**Questions on the material**
a) Reproduce the aluminum chloride passage between "Energy considerations appear" and "purification before oxidation.", inclusive.
b) Translate this sentence from the aluminum chloride passage into Spanish: "Energy considerations appear to favor high temperature chlorination as a route to aluminum chloride which can be oxidized to obtain alumina and recover the chlorine values for recycle."
c) According to the aluminum chloride passage, which process has shown that a recycle process using high temperature chlorination with a solid reducing agent is effective?

**Page extract**

_ _ _ _ _

The growing scarcity of conventional bauxites suitable for Bayer process production of alumina has generated a search for other sources of aluminum values and other methods of processing the variety of aluminum value sources that exist including low grade bauxites, kaolins, fly ash and other aluminum value containing ores and materials. One such approach involves the chlorination of such aluminum value containing materials followed by direct hydrolysis of the aluminum chloride thus formed, or alternatively, decomposition of the AlCl.sub.3 into alumina which can be used in conventional electrolytic cells.
Energy considerations appear to favor high temperature chlorination as a route to aluminum chloride which can be oxidized to obtain alumina and recover the chlorine values for recycle. The commercially successful titanium chloride pigment process has demonstrated the effectiveness of a recycle process using high temperature chlorination with a solid reducing agent followed by separation of the titanium tetrachloride from the accompanying noncondensible chlorinator gases and purification before oxidation.

_ _ _ _ _

**Extracted entries**
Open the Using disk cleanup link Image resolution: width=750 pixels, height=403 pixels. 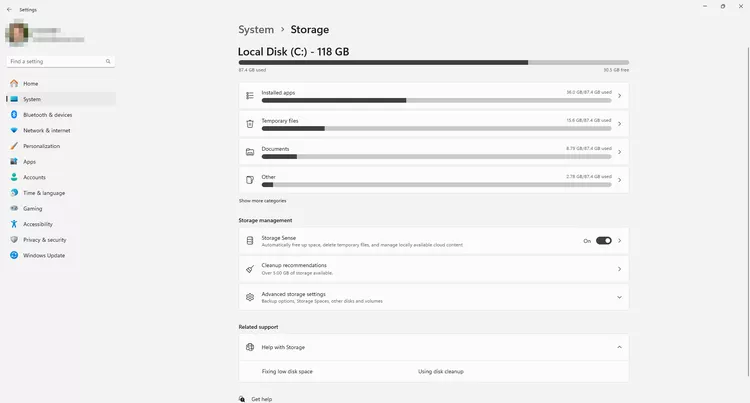[x=440, y=371]
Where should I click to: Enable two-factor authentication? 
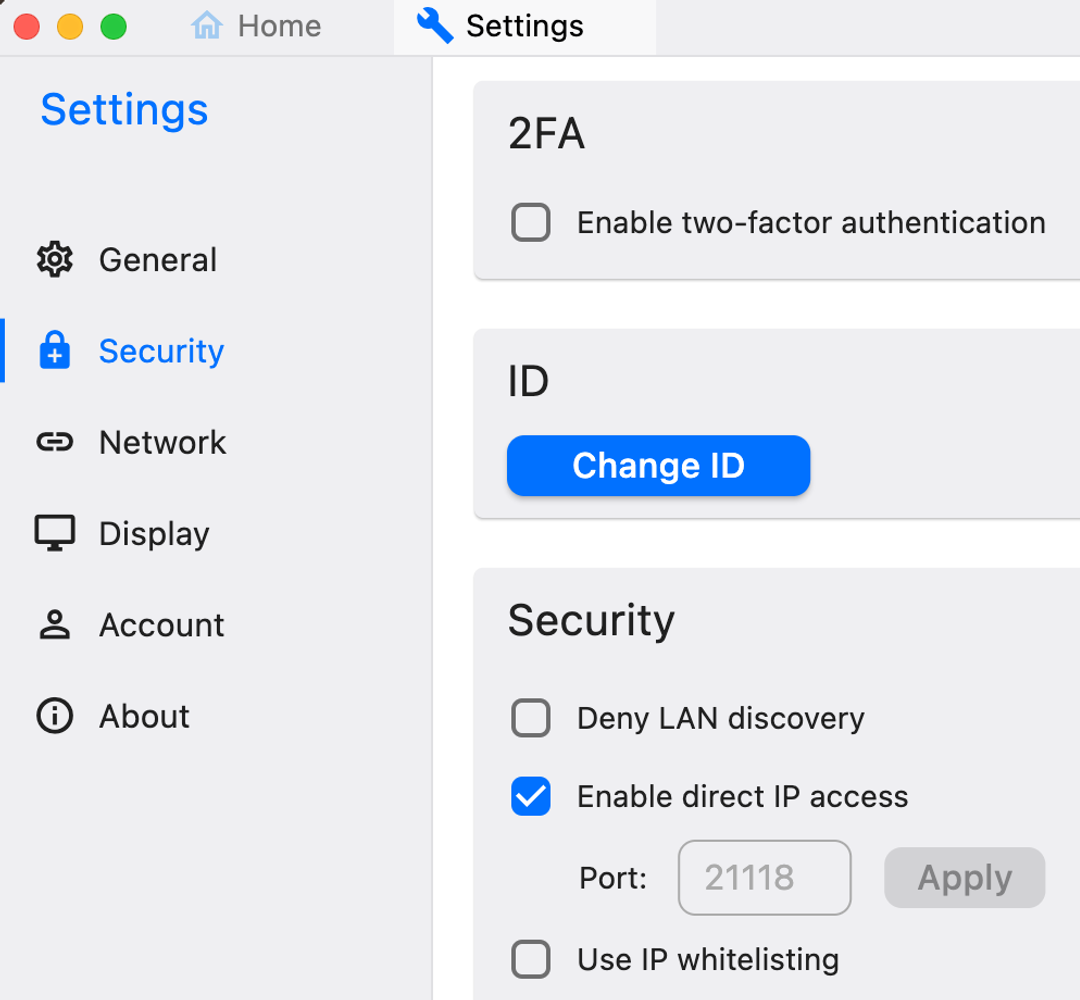click(530, 222)
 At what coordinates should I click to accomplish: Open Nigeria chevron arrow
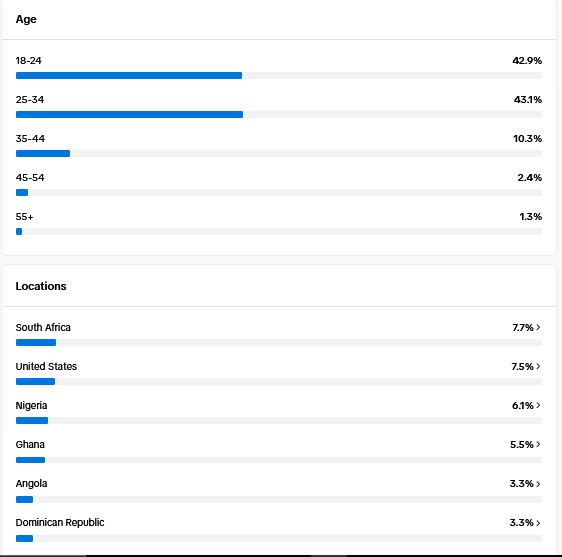pos(538,405)
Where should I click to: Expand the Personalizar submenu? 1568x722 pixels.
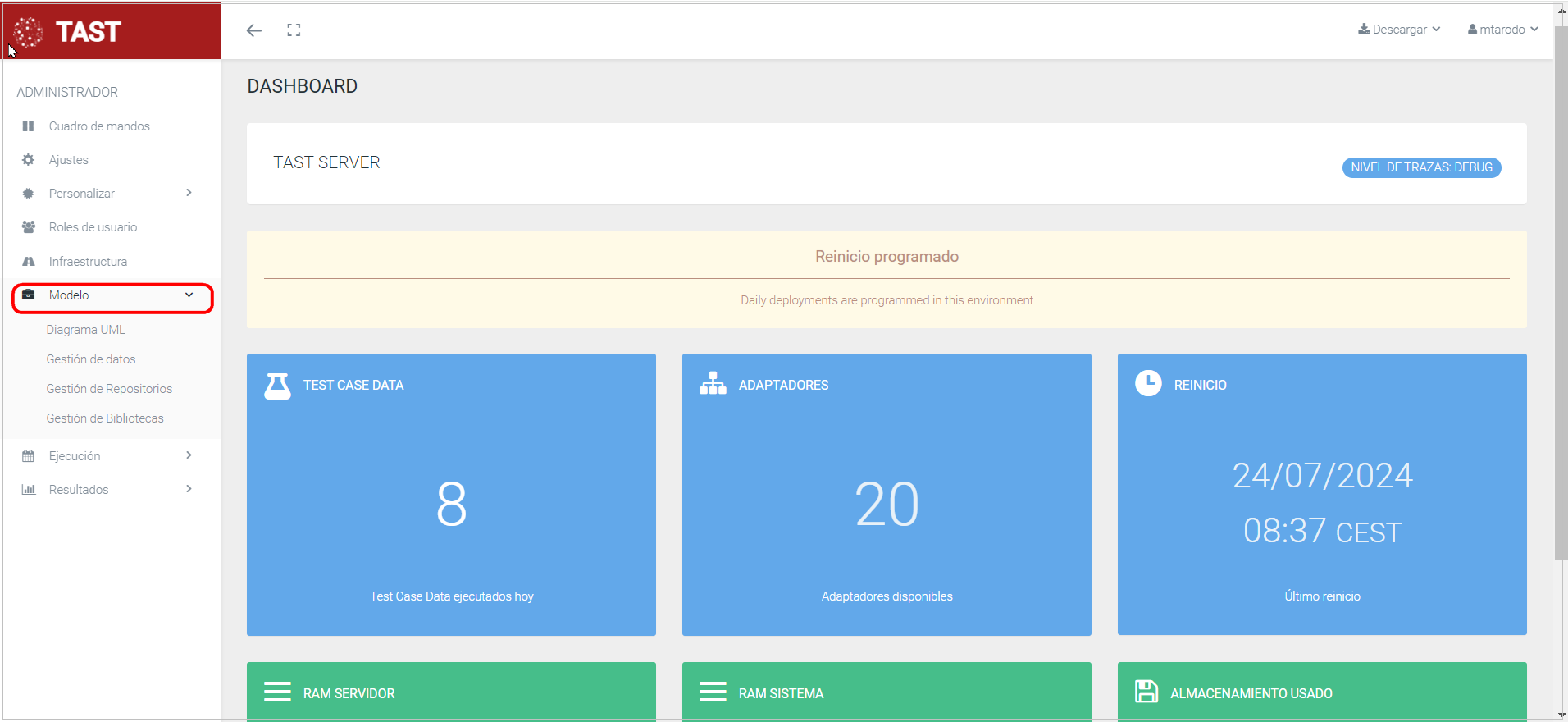[189, 193]
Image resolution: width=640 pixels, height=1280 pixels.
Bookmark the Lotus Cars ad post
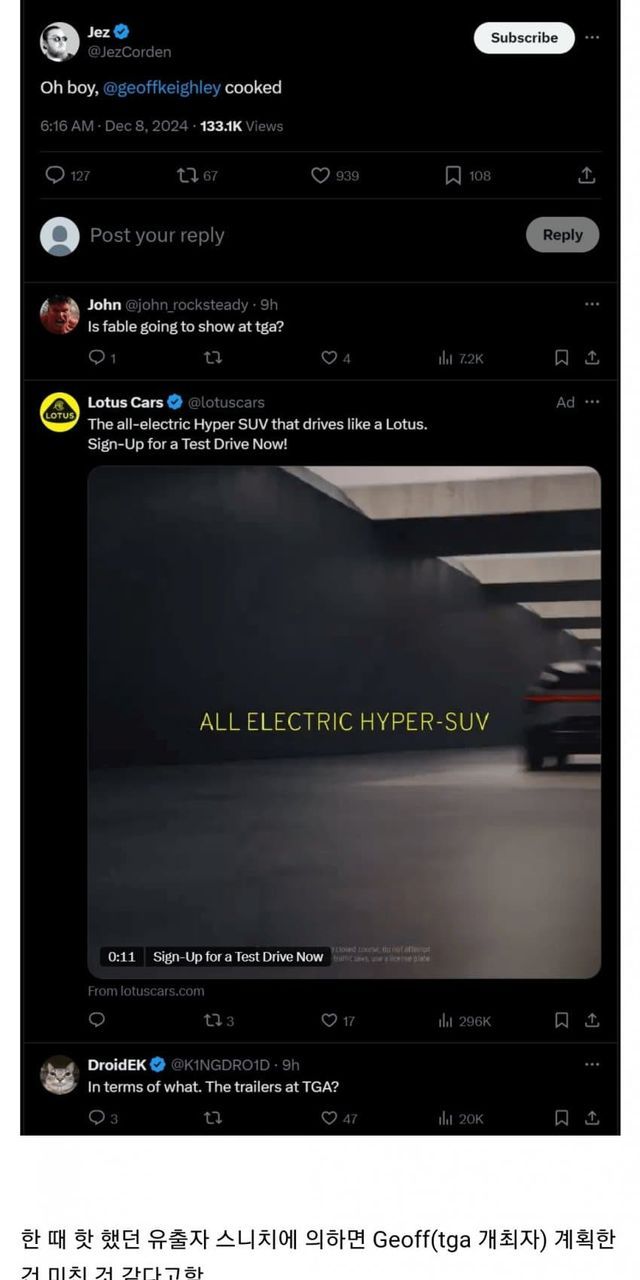click(x=562, y=1020)
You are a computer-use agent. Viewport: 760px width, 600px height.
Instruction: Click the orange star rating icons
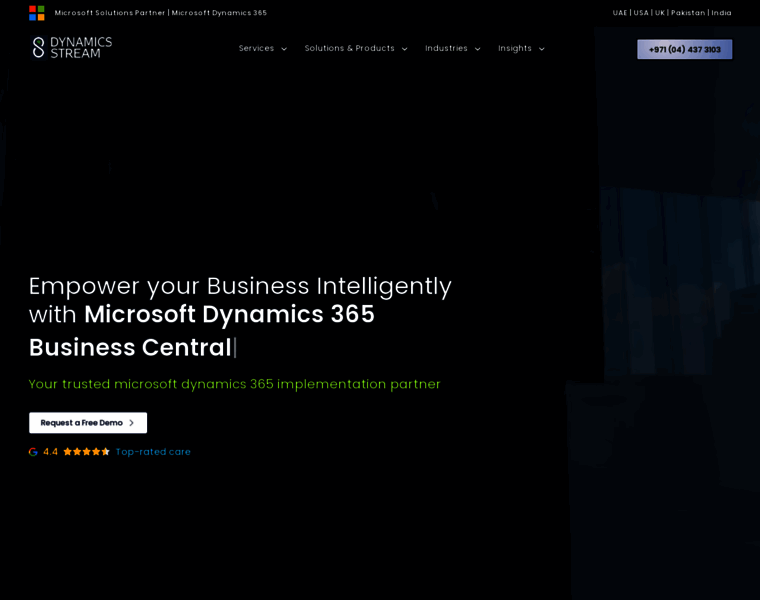pos(86,452)
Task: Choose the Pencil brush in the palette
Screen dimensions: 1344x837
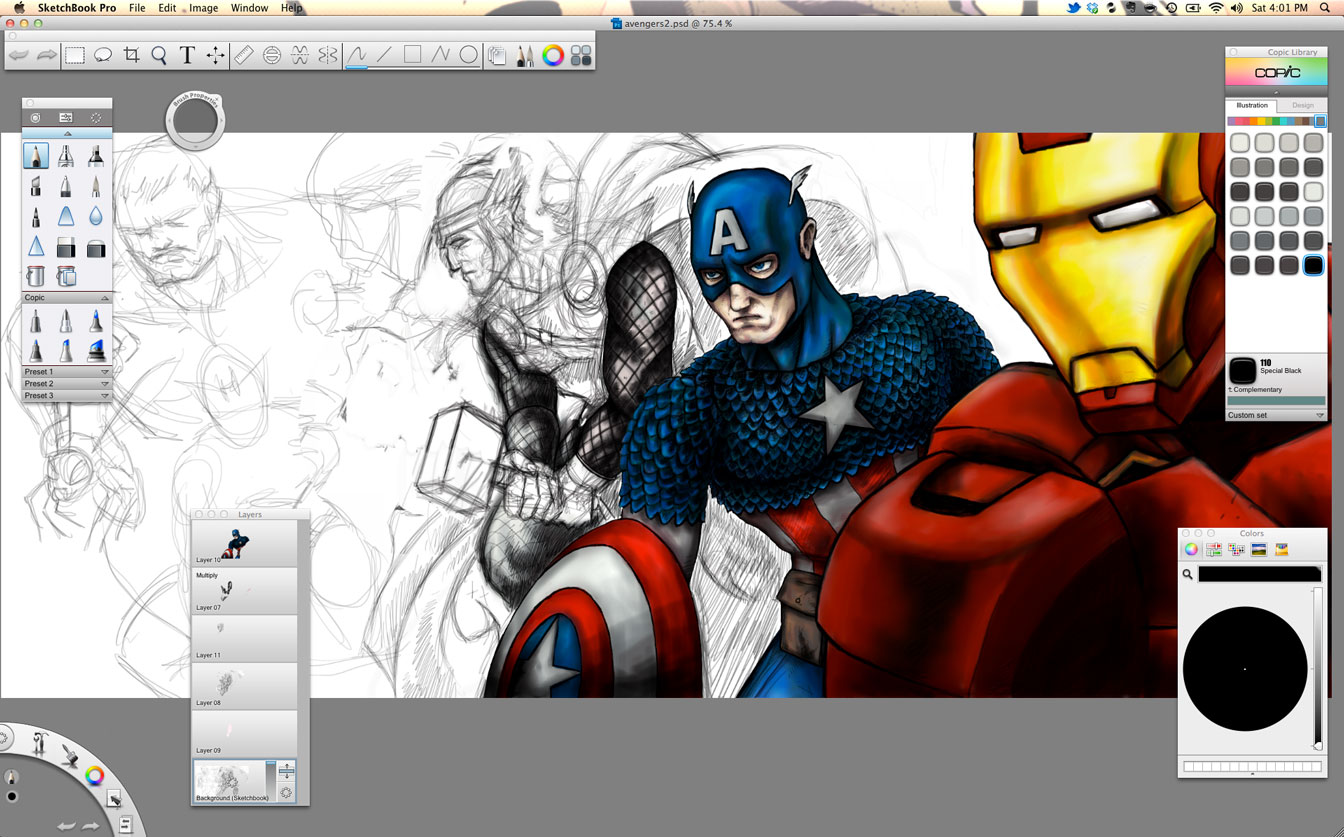Action: pyautogui.click(x=36, y=156)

_ _ _ _ _

**Completed exercise**
a)
Energy considerations appear to favor high temperature chlorination as a route to aluminum chloride which can be oxidized to obtain alumina and recover the chlorine values for recycle. The commercially successful titanium chloride pigment process has demonstrated the effectiveness of a recycle process using high temperature chlorination with a solid reducing agent followed by separation of the titanium tetrachloride from the accompanying noncondensible chlorinator gases and purification before oxidation.

b) Las consideraciones energéticas parecen favorecer la cloración a alta temperatura como vía hacia el cloruro de aluminio, que puede oxidarse para obtener alúmina y recuperar los valores de cloro para su reciclaje.

c) The commercially successful titanium chloride pigment process.